From the records below, set down exactly the lines starting with the line that contains "Click the keep-on-top arrow icon in title bar" and going on through the line that contains "Screen dimensions: 1476x812". Nothing else is wanted.

§ **Data shown**:
[Start of Attachment]
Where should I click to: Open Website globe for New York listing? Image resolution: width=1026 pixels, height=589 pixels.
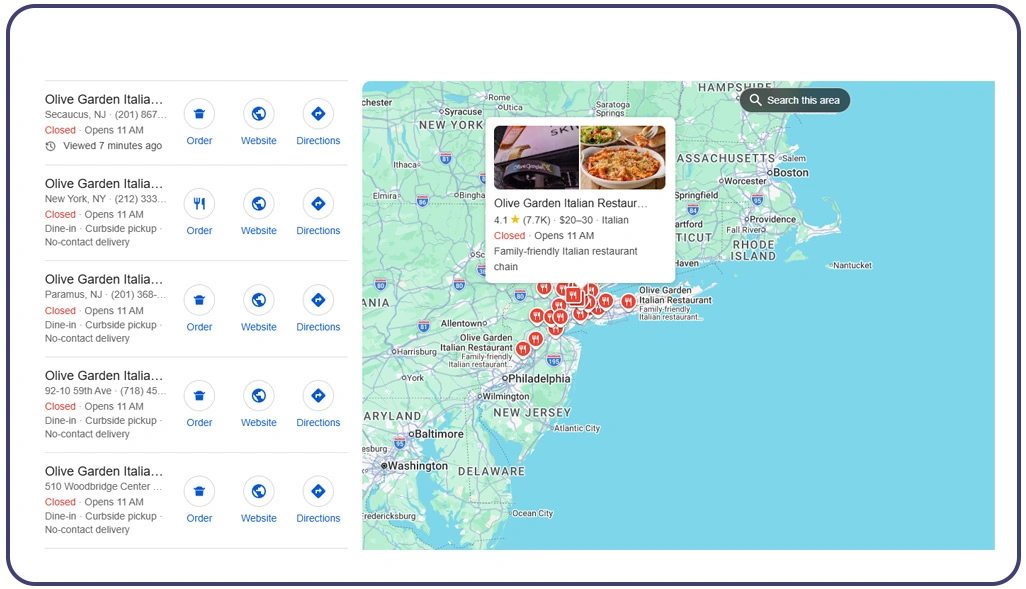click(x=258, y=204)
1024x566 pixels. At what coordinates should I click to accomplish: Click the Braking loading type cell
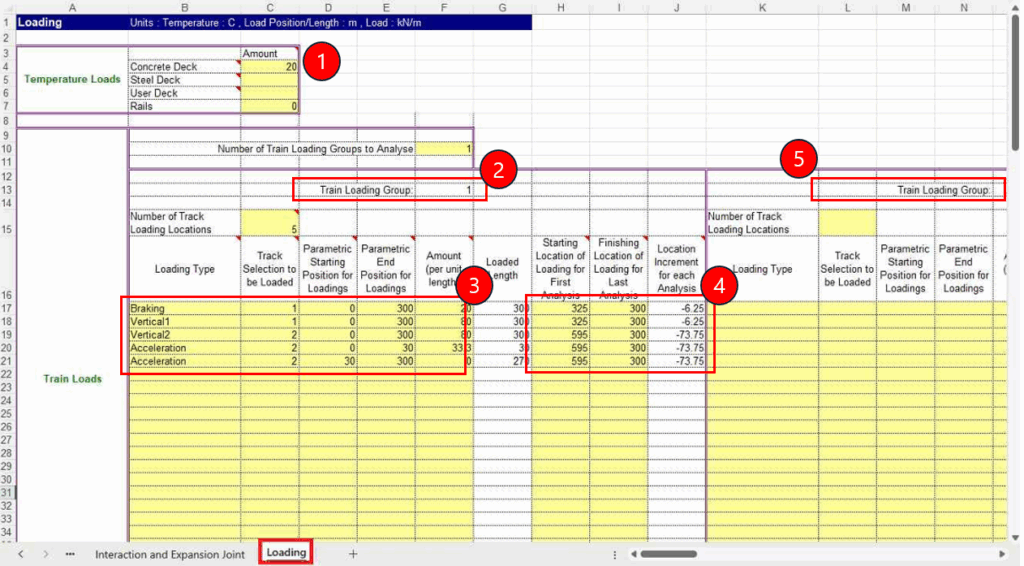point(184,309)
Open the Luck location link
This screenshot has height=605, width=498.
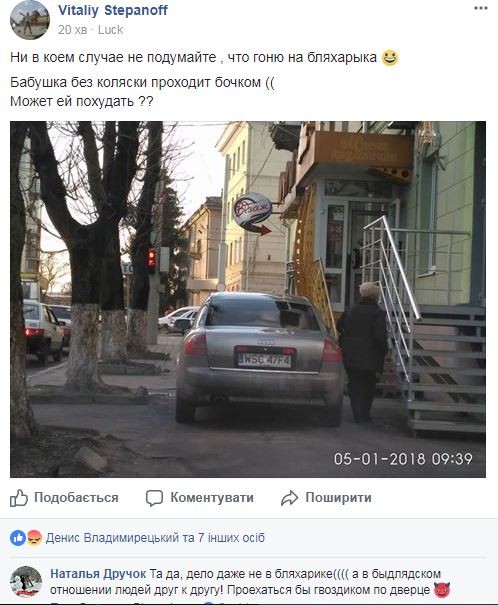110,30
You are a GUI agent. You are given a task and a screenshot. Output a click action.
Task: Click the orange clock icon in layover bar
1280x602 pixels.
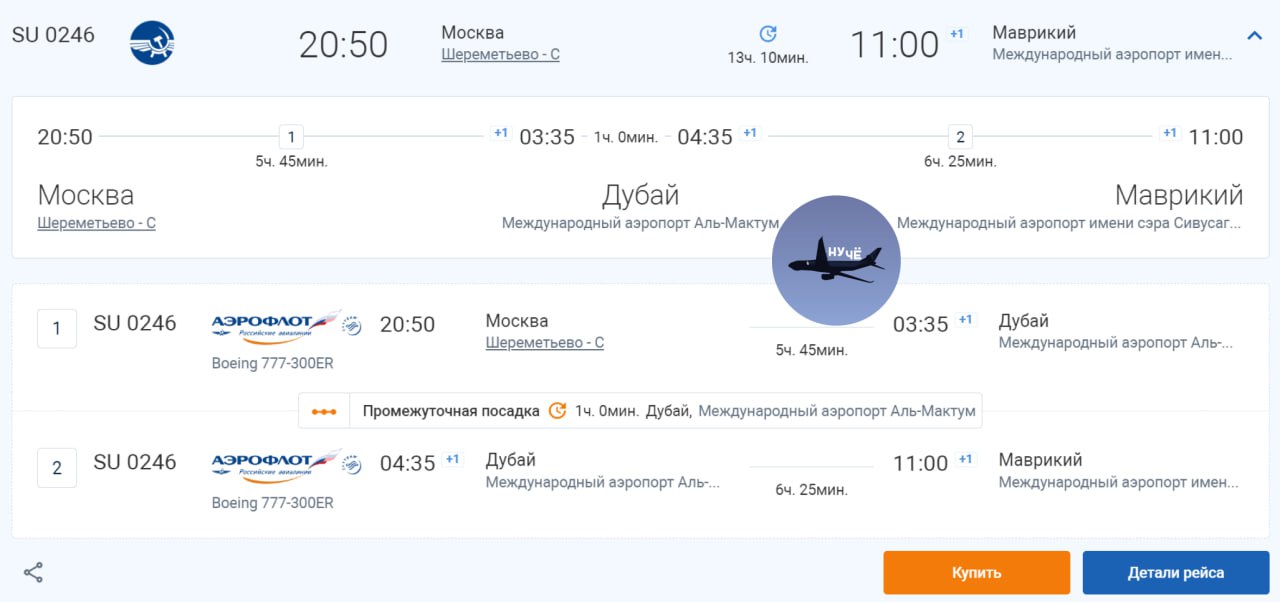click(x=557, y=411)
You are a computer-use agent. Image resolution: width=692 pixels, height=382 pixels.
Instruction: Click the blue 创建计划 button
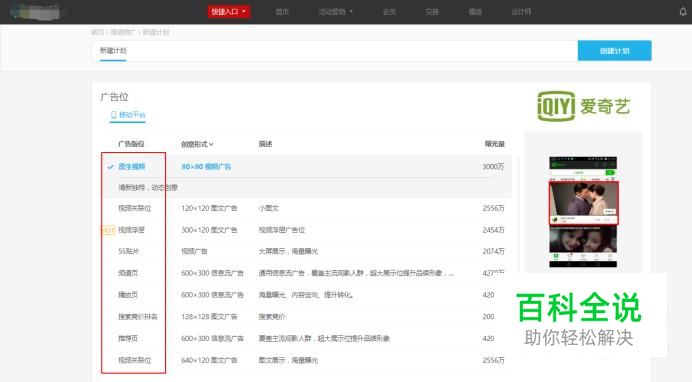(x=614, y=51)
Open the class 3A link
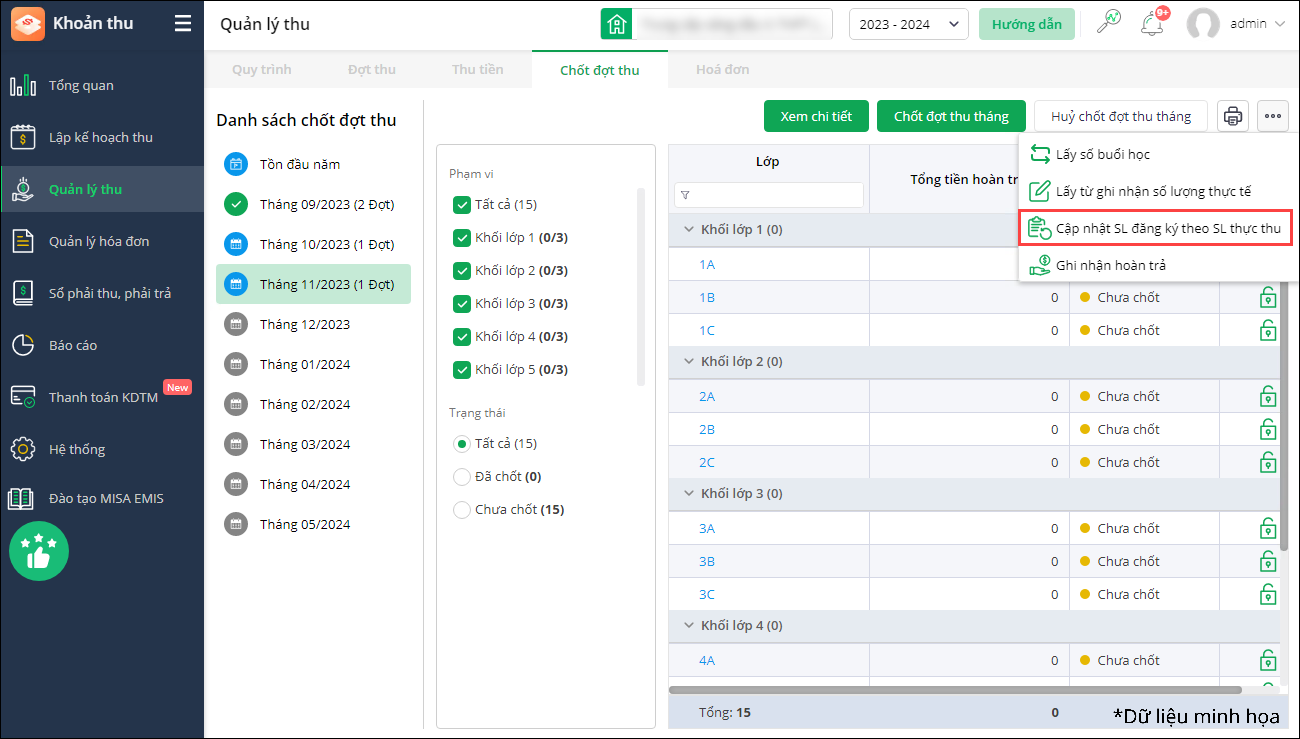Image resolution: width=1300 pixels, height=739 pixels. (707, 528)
[End of Attachment]
[Start of Attachment]
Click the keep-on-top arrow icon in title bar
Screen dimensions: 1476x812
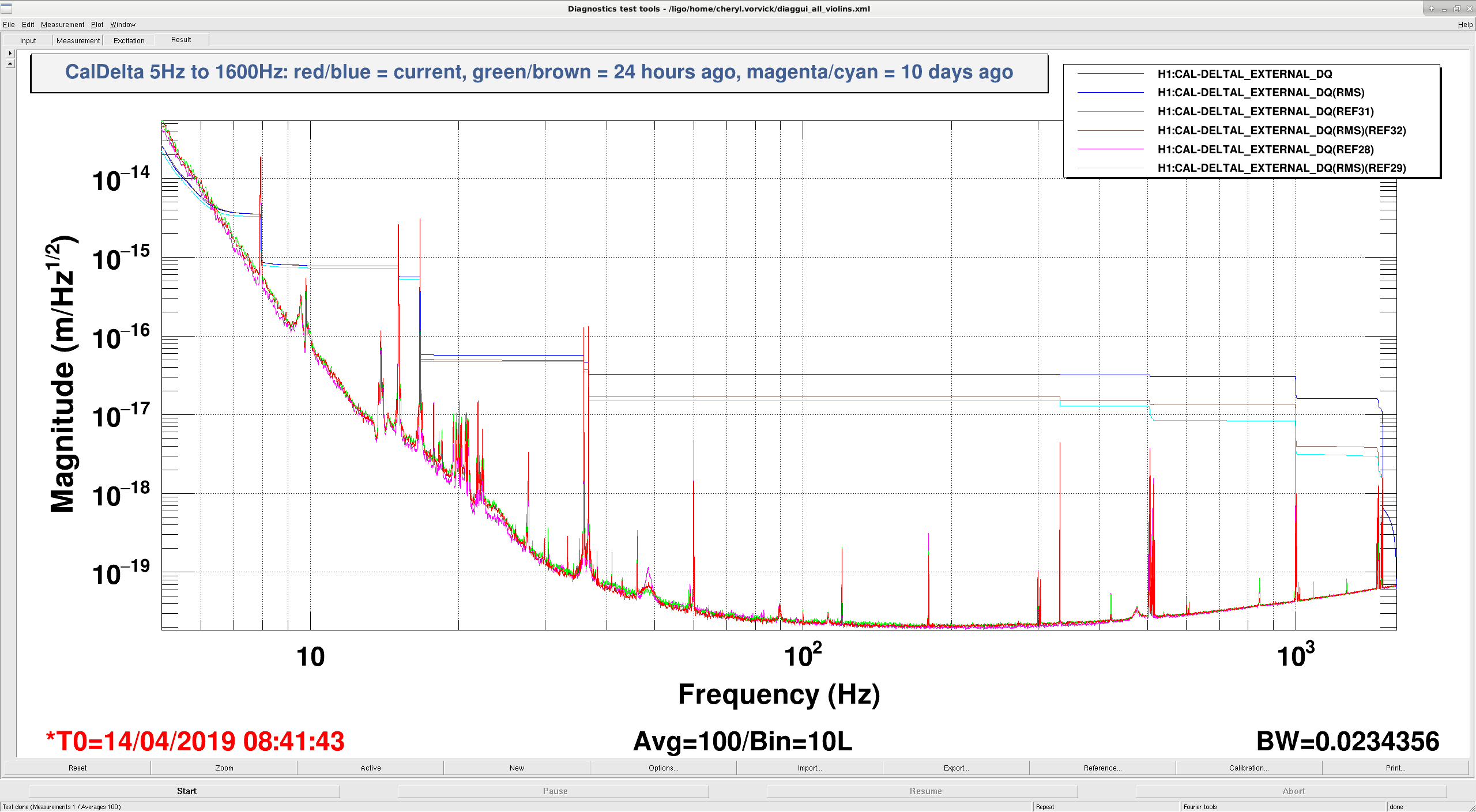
[End of Attachment]
§ **Your response**:
Click the keep-on-top arrow icon in title bar
Screen dimensions: 1476x812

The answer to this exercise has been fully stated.